心をリセット


数年前、山道を車で走っていて、視界に黄色いものが飛び込んできた。山の斜面全体が2メートル近くある背の高い、黄色い花のついた植物で覆われていたのだ。

セイタカアワダチソウというのがその植物の名前だった。
外来種だが繁殖力が凄まじい。根から農薬様の物質を分泌して他の植物を寄せ付けないとも聞いたことがある。一時期、休耕田や空き地はこの植物で覆われ、地域の風景が全てこの植物に覆われるのではないかと少し心配した。
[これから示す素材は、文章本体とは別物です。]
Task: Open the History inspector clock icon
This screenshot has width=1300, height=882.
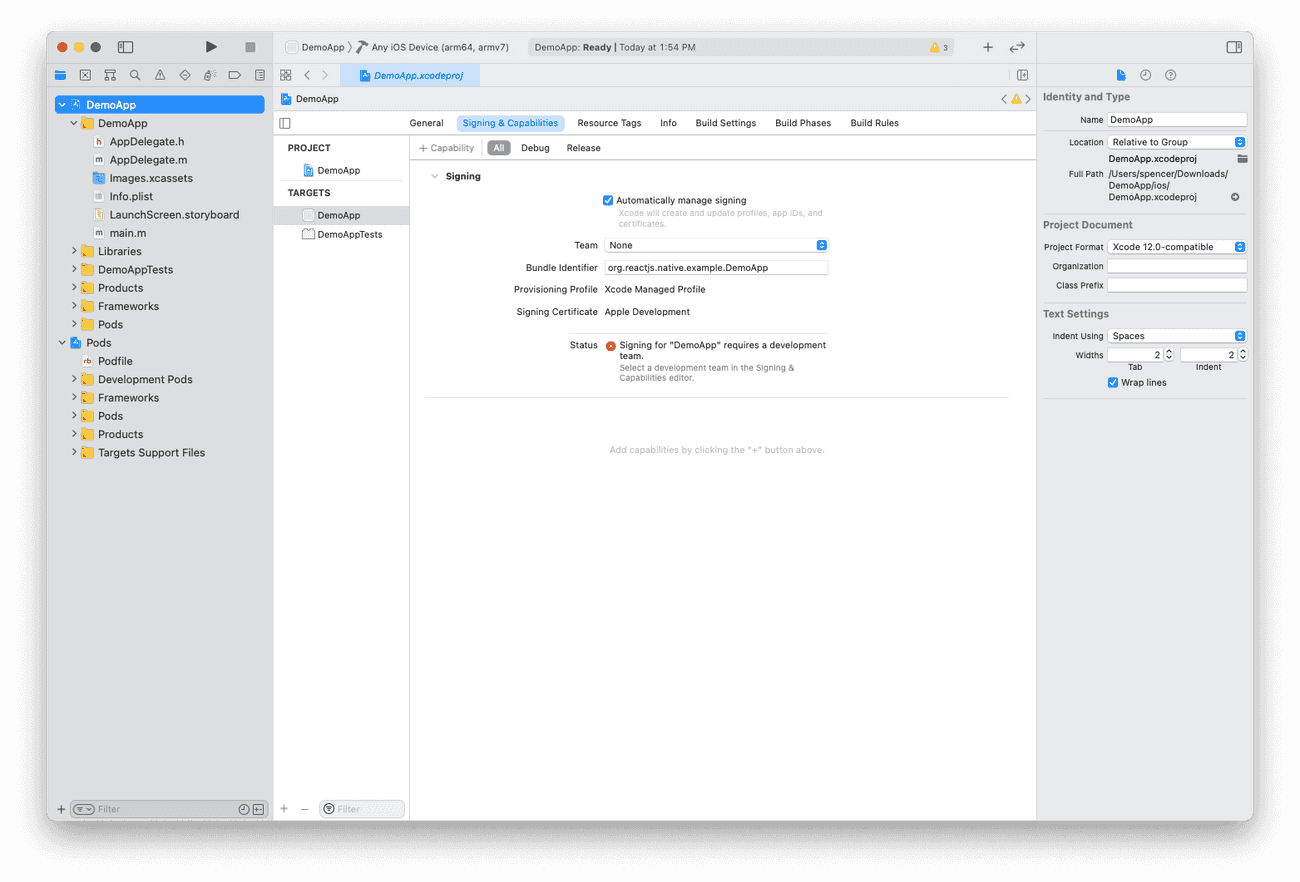Action: (x=1145, y=74)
ところがここ数年、この植物の繁殖が少し下降気味であるように感じる。
アワダチソウの性質が変わったのか、他の植物が何らかの対抗する力を持つようになったか定かではないが、以前より控えめな印象を受ける。強いから必ず勝つというのでもないところが面白い。

今日も法事の帰りの道端で、ススキの群生に混じって、背の高い、黄色の花が一緒に風に揺れていた。


山寺で暮らすようになって4年余りになる。

メールで近況報告をするとき、前書きに身近な自然や生き物のことを書いていたら、「ほっとする」とか「心がなごんだ」と本文とは関係のない部分がなぜか好評だった。

私も都会に10年以上暮らしたが、時折、この山寺に帰省して心が癒されたことを思い出す。

ささいな言葉から田舎の山寺の暮らしを想像してふと心を和ませてもらえればと思いこのブログを書いている。

もうひとつこのブログを書く理由がある。
それはこの時代の空気のようなものが不機嫌で、冷たく、危うく感じることが多い。
こうした空気はドミノ倒しのように伝わっていく。

こんな時代なのでお寺に来てもらった人に少しでもほっとしてもらえたらと思う。
檀家さんや参拝の方ともゆっくりお茶でも飲んで話しをしたいのもやまやまだが、山寺はのんびりしているようで意外に忙しい。忙しいといっても草刈や掃除が殆どだが、思いどうりのきめ細かい応対もなかなか難しい。

このブログを読んで心を和ませてもらえれば、或いは心をリセットできるような感覚を少しでも感じてもらえればいいなと思う。